**Using PDF Parsing Libraries**

Several Python libraries such as PyPDF2, pdfplumber, and pdfminer allow extracting text from PDFs. PyPDF2 provides a simple way to extract all text from a PDF.

In [None]:
import PyPDF2

pdfFile = open('document.pdf', 'rb')
pdfReader = PyPDF2.PdfFileReader(pdfFile)

text = ""
for page in range(pdfReader.numPages):
    pageObj = pdfReader.getPage(page)
    text += pageObj.extractText()

**Using pdfplumber Library**
The pdfplumber library can extract text more cleanly by identifying text blocks:

In [None]:
import pdfplumber

with pdfplumber.open('document.pdf') as pdf:
    pages = pdf.pages
    for page in pages:
        text = page.extract_text()

**Using Google Cloud Vision API**
Google Cloud Vision provides advanced OCR capability to extract text from scanned PDFs.
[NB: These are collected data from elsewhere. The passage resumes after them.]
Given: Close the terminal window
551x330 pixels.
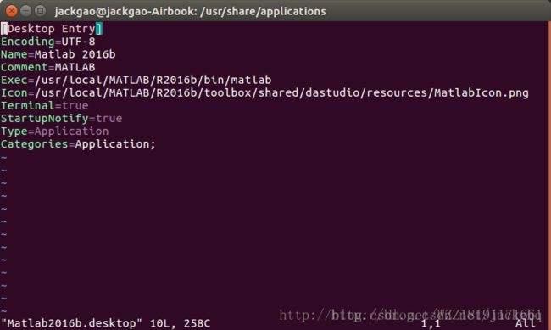Looking at the screenshot, I should [x=11, y=11].
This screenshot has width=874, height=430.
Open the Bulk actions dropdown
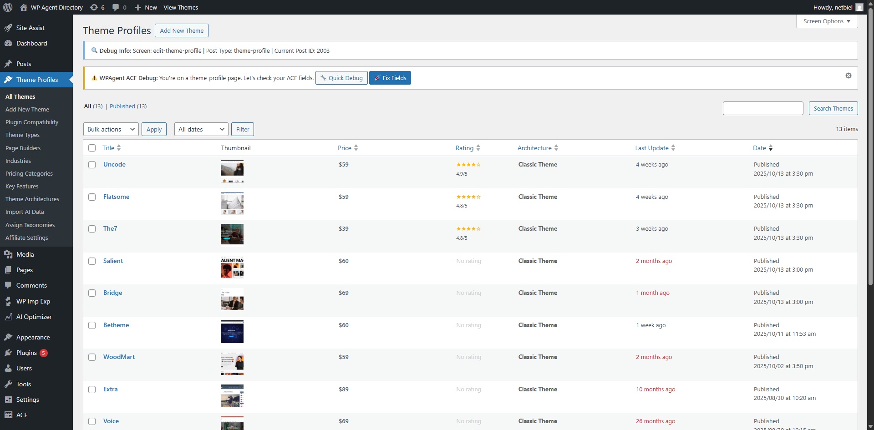(111, 129)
First, we need to convert each page of the PDF to an image. Then the Vision API can detect text in each image:

In [None]:
from google.cloud import vision
import io
from PIL import Image

client = vision.ImageAnnotatorClient()

with open('scanned.pdf', 'rb') as pdf:
    pages = convert_from_bytes(pdf.read())

full_text = ""
for page in pages:
   image = vision.Image(content=page.tobytes)
   response = client.document_text_detection(image=image)
   full_text += response.text

**Extracting Text from Images**
We can also extract text embedded in image files like JPEGs and PNGs using similar OCR techniques:

**Using Google Cloud Vision API**
The Cloud Vision API provides a simple text_detection method to extract text from images:

In [None]:
response = client.text_detection(image=image)
text = response.text

**Using OpenCV and Tesseract OCR**
OpenCV can be used to detect text regions in an image. Then Tesseract OCR can extract text from those regions:

In [None]:
import pytesseract
import cv2

img = cv2.imread('image.jpg')

# Detect text regions
rects = detector(img)

# Extract text from regions
text = ""
for rect in rects:
   x, y, w, h = rect
   text += pytesseract.image_to_string(img[y:y+h, x:x+w])